Cette méthode a été utilisée dans de nombreux domaines comme dans la mise en forme des coques de bateau, la production d'objets spécifiques comme les bâtons de crosse ou les violons ainsi que dans la fabrication de meuble comme par exemple la chaise Windsor ou encore le travail de Michael Thonet, notamment la fameuse Chaise N°14. Ce processus est une technique traditionnelle chargée d'histoire puisqu'en effet elle a été longtemps utilisée dans la production d'armes et d'outils. C'est une technique écologique mais qui est de plus en plus rarement utilisée en raison des progrès technologiques.

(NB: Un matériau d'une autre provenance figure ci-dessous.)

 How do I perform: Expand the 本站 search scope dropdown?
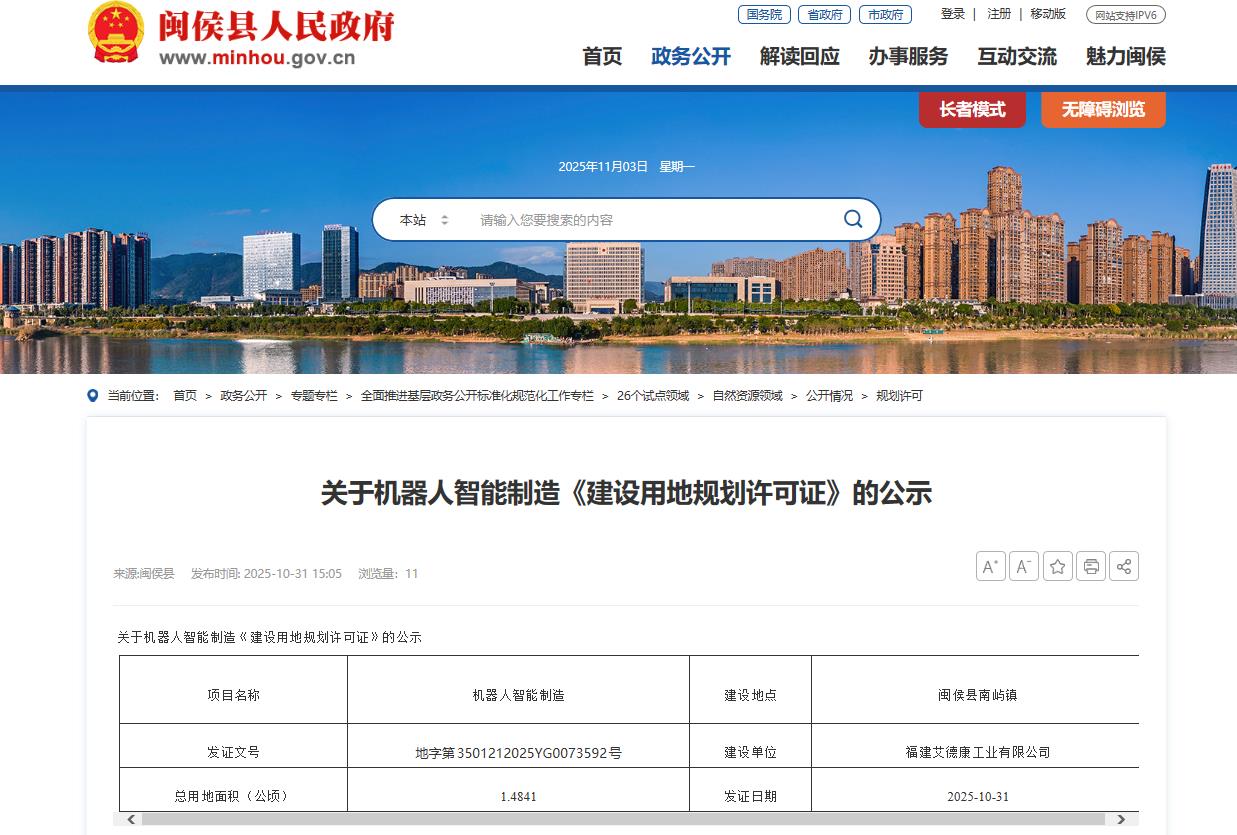[424, 220]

Chaise Thonet n°14 : Crédits : https://www.minniemuse.com/ Fauteuil Windsor : Crédits : https://www.dimanoinmano.it/
Le principal inconvénient de cette technique est son coût, car en effet l'étuve qui est nécessaire pour ce procédé est un outil très spécifique et coûteux mais elle reste cependant moins onéreuse que la première option qui consistait à découper la pièce directement dans un bloc de bois massif puisqu'elle nécessite moins de matière.

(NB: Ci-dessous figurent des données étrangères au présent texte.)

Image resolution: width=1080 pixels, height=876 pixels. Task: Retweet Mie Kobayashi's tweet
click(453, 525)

Le cintrage du bois à l'eau :
Pour ce procédé, les bandes à cintrer sont plongées dans de l'eau chaude et y restent à tremper environ 24 à 48h. Le bois va absorber l'eau et ramollir. On pourra ensuite le placer sur un moule pour lui donner la forme souhaitée et le coller sur un gabarit. Comme pour le cintrage à la vapeur, le bois va ensuite sécher et redurcir en conservant sa forme courbée.
Le cintrage du bois à la chaleur :
Cette technique consiste à utiliser le feu ou la chaleur à l'aide d'un pistolet thermique en le plaçant sur un gabarit en métal qui épouse la forme courbée qu'on souhaite donner à la pièce de bois. Il est également possible d'utiliser directement une flamme vive en remplacement du pistolet thermique.
Le cintrage du bois à froid :
Avec cette technique, il est possible de cintrer des feuilles de bois ou encore du contreplaqué cintrable mais pas du bois massif. En revanche, c'est une technique plutôt simple et qui assure un beau résultat ! Elle consiste à coller plusieurs épaisseurs de contreplaqué cintrable ou encore de lamellé-collé sur un moule.
Certains designers utilisent de la fibre de carbone en guise de structure à la place du contreplaqué cintrable ! C'est le cas par exemple de Pierre Renart avec sa collection Ruban Möbius en bois courbé.
Cintrer le bois avec des rainures :
Ce processus consiste à creuser à l'aide d'une scie, des rainures ( d'une profondeur d'environ 2/3 de l'épaisseur du bois pour éviter de casser la pièce de bois ) à l'intérieur de la courbe.
Cintrage du bois à la presse :
Ce système est utilisé pour le cintrage du bois massif notamment. La presse est reliée à un générateur de courants électriques envoyé en alternance à haute fréquence.
Bonus : Préparer le bois
Pour un processus de cintrage, il est préférable de choisir un bois aux fils droits, sans nœuds et sans fentes pour éviter qu'il ne se casse. Pour le choisir, il y a de nombreux facteurs à prendre en compte. Par exemple, il est favorable de choisir plutôt un bois dur. Un bois sec pourra se cintrer mais plus difficilement qu'un bois vert. Ou encore, il faut savoir qu'un bois séché à l'air se cintre mieux qu'un bois séché au séchoir. Également il peut être intéressant d'humidifier les bois très secs quelques heures avant de débuter le procédé de cintrage du bois.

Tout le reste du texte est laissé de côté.